# Bert - Beagle X Jack Russell Desperate For A New Home!!!!



## Deiferdog (Nov 19, 2008)

Hi All, 
I'm new to this site so hi to everyone. I have been contacted by a friend of mine, she has three dogs and the smallest one (and the bottom of the pack) is a beagle x jack russell called Bert. He's being bullied by the other two dogs (a GSD and a Mastiff X) and he spends nearly all his time hiding under one of the beds in the bedroom. :scared::scared: He's a lovely dog, good with other dogs and all he wants is a home without any other dogs where he can have lots of love and cuddles and a bit of a garden in which to mooch about in. He's 3 and a bit of a softy really and got the most amazing eyes (they look like we've had the eyeliner out). 

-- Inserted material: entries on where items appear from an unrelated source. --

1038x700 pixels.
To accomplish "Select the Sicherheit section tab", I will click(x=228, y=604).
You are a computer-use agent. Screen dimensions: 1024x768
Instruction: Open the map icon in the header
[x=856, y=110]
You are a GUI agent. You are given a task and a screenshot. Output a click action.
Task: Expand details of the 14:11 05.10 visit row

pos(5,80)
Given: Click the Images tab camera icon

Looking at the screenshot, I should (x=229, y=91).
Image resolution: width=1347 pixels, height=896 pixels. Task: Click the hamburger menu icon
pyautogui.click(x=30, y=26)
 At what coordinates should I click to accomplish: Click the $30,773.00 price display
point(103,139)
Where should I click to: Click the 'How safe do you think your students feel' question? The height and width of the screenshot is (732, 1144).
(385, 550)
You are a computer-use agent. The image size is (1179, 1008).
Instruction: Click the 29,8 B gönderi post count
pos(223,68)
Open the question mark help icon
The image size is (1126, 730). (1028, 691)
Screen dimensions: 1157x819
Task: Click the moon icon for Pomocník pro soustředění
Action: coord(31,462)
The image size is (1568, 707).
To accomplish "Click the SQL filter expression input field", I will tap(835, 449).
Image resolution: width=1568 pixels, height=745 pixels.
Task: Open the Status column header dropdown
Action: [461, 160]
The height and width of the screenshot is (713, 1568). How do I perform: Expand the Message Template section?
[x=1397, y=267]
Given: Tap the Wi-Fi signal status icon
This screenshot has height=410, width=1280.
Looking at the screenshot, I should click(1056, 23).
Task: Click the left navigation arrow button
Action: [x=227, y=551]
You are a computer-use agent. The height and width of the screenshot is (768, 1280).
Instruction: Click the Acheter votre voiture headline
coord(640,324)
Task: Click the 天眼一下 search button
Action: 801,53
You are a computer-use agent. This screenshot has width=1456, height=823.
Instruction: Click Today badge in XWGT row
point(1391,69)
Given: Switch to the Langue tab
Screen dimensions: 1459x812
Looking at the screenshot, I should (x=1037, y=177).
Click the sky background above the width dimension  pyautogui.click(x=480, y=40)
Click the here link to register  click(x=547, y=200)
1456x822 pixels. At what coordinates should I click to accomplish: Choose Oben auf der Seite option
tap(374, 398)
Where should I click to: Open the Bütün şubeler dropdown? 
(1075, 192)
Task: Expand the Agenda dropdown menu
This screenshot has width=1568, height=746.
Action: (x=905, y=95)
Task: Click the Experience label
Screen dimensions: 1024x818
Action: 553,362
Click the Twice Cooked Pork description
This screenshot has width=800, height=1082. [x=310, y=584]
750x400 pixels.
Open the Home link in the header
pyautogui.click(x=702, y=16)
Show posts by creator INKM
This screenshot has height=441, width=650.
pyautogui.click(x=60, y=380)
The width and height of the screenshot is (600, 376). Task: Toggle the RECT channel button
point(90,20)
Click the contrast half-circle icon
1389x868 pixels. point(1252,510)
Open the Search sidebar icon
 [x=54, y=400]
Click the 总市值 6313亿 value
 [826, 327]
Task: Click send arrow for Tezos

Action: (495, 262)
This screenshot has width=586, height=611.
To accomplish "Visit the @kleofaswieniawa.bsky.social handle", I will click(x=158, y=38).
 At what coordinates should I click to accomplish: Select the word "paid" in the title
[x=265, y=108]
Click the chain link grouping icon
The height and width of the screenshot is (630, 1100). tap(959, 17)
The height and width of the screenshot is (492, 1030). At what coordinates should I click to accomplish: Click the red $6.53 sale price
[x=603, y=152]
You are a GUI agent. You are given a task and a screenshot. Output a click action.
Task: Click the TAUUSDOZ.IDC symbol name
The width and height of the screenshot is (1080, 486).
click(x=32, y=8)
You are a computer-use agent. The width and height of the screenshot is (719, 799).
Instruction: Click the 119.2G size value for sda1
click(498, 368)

The bad bit is that he's not that keen on small children and by that I mean children under 5.  He's OK with older children that don't tease him but really doesn't like little things that pull hair etc and the owners have got twin boys of about 2 (so just at that age where pulling dogs tails is rather funny!). The owners are desperate for a new home as they feel that he's just not happy in his current situation and is desperate for some one to one but they unfortunately cannot give it to him. 

If anyone wants any more info on him, get in touch and hopefully we'll get a new home for him quickly before he gots too depressed and they chuck him into a rescue kennels 

Oh and he's located in the Tunbridge Wells, Kent area. I'll try to get a photo of him to put on here in the next day or two.


----------



## mr.stitches (Aug 1, 2008)

Poor fella, Bert sounds like a sweetie!

Pics would be great, we all love a cute pup!

Im sure people on here will help him find a great home.


----------